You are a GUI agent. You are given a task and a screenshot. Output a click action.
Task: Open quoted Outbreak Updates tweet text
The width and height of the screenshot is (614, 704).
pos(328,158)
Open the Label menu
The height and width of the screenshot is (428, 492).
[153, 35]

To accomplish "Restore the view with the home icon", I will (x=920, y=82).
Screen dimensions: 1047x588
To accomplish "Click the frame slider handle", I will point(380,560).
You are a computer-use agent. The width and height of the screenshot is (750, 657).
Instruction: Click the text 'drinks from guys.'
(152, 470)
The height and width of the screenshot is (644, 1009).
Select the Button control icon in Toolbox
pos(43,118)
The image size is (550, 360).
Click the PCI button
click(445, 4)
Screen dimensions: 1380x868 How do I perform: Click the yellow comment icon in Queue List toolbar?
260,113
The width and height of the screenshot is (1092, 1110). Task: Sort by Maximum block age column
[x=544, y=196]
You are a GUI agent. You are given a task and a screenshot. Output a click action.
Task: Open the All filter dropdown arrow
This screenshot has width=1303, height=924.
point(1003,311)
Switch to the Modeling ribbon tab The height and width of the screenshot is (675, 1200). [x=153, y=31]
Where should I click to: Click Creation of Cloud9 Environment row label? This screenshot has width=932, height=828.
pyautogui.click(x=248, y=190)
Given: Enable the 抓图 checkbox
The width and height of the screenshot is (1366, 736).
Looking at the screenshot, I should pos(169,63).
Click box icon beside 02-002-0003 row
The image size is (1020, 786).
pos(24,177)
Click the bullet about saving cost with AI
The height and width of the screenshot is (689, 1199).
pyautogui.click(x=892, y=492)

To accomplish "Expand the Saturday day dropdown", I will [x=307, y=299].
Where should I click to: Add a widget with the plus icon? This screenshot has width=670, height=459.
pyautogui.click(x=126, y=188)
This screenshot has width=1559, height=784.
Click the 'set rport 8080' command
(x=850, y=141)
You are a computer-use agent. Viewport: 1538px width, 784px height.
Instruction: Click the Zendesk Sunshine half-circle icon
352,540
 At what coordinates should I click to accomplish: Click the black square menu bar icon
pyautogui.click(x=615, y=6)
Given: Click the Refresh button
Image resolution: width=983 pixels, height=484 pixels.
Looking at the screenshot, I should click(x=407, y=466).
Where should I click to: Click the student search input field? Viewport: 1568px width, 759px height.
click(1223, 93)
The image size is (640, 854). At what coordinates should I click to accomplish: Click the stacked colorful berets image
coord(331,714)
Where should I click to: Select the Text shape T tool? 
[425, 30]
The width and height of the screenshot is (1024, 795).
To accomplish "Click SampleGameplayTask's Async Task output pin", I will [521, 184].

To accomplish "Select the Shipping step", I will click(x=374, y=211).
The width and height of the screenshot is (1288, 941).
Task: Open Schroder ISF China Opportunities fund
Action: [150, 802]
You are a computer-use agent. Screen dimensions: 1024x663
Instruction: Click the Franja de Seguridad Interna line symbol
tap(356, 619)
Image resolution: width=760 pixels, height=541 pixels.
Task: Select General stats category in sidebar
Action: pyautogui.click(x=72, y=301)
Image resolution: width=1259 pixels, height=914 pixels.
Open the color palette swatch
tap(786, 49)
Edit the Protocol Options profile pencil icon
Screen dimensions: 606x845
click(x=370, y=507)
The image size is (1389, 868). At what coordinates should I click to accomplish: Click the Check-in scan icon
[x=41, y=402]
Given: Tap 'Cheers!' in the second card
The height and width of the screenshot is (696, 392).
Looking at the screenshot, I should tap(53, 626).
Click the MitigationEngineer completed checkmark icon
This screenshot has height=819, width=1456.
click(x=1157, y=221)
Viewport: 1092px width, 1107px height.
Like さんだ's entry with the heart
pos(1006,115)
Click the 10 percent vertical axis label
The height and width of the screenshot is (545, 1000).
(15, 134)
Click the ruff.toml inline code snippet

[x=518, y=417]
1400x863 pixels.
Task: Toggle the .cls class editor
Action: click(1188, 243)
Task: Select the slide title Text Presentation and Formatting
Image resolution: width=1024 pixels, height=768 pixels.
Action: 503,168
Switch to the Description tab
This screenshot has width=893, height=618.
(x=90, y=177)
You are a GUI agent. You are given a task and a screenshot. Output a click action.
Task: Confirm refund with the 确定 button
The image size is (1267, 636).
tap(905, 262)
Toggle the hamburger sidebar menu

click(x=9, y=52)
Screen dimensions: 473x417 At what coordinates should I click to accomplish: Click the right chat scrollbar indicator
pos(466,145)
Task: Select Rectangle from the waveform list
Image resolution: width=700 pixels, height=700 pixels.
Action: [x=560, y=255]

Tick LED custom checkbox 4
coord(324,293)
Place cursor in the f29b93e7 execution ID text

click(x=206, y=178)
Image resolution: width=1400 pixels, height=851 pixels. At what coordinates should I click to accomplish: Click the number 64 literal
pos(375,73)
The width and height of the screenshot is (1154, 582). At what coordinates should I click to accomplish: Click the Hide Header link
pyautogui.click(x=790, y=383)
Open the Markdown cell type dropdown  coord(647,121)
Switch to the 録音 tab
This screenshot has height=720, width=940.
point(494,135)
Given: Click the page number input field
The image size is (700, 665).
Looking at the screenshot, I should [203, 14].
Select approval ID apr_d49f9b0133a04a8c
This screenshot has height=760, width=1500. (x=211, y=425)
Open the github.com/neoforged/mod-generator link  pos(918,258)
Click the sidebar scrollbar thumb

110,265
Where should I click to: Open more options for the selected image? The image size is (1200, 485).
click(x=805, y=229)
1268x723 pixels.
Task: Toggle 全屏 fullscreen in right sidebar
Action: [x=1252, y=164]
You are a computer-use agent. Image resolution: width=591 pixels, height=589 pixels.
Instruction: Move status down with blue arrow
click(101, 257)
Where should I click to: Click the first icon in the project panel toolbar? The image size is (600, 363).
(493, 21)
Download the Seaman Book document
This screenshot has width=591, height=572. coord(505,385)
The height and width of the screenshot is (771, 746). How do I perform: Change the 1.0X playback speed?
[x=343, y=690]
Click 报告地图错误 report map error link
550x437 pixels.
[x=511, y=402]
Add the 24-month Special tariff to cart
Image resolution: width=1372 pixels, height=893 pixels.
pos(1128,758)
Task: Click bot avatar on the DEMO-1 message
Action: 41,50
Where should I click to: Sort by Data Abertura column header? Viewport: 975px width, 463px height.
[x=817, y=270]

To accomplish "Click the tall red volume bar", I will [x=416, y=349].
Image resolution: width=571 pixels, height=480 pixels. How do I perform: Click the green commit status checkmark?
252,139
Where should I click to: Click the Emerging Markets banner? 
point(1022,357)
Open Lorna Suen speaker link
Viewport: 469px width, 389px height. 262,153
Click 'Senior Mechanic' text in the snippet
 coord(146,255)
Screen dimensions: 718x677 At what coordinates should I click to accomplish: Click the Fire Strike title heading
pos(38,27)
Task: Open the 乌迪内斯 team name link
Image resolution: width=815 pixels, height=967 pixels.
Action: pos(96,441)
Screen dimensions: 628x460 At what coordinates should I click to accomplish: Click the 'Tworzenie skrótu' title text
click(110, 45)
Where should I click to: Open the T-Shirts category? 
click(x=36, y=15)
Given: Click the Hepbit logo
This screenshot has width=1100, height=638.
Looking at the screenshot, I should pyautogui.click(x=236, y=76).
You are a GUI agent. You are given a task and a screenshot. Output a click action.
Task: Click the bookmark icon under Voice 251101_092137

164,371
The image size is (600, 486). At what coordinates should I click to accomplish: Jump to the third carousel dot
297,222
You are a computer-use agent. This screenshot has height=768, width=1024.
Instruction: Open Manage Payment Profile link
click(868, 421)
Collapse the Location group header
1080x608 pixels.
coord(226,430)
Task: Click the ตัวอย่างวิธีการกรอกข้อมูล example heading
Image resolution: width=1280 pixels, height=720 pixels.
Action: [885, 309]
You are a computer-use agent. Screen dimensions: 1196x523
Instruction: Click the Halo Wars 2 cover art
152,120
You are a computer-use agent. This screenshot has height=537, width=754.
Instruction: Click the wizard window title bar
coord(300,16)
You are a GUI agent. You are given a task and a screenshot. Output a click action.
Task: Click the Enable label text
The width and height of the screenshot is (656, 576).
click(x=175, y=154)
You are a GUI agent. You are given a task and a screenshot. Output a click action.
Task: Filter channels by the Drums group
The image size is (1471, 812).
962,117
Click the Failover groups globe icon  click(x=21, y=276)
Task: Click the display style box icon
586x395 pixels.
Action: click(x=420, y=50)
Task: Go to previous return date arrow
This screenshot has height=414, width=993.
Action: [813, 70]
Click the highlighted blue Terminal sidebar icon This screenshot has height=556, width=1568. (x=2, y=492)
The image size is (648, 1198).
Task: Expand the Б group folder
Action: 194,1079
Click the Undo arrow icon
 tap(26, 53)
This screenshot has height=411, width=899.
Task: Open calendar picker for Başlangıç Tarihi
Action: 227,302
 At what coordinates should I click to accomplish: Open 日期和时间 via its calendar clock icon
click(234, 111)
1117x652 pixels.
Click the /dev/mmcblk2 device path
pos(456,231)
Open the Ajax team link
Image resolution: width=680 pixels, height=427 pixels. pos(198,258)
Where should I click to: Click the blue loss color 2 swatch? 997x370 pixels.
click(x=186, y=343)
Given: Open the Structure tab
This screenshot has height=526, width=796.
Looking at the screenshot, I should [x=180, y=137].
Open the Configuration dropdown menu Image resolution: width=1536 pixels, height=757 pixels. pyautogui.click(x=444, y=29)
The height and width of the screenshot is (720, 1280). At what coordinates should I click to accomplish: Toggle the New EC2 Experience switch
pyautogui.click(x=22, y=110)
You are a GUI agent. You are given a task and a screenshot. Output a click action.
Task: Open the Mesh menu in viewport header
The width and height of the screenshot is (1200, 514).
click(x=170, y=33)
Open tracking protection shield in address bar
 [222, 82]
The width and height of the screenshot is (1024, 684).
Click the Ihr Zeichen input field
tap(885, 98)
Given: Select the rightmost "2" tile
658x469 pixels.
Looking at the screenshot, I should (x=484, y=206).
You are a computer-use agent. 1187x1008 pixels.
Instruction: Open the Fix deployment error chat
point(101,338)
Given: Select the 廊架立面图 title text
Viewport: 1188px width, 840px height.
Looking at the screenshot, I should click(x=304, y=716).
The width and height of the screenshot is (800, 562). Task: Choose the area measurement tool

# Try it
Each line from the one with "The height and width of the screenshot is (720, 1280)." through the end of the entries above is to be returned word for word. Nothing else belongs in the answer.

# Answer section
The height and width of the screenshot is (720, 1280). At what coordinates should I click to accomplish: Toggle the New EC2 Experience switch
pyautogui.click(x=22, y=110)
You are a GUI agent. You are given a task and a screenshot. Output a click action.
Task: Open the Mesh menu in viewport header
The width and height of the screenshot is (1200, 514).
click(x=170, y=33)
Open tracking protection shield in address bar
 [222, 82]
The width and height of the screenshot is (1024, 684).
Click the Ihr Zeichen input field
tap(885, 98)
Given: Select the rightmost "2" tile
658x469 pixels.
Looking at the screenshot, I should (x=484, y=206).
You are a computer-use agent. 1187x1008 pixels.
Instruction: Open the Fix deployment error chat
point(101,338)
Given: Select the 廊架立面图 title text
Viewport: 1188px width, 840px height.
Looking at the screenshot, I should click(x=304, y=716).
The width and height of the screenshot is (800, 562). Task: Choose the area measurement tool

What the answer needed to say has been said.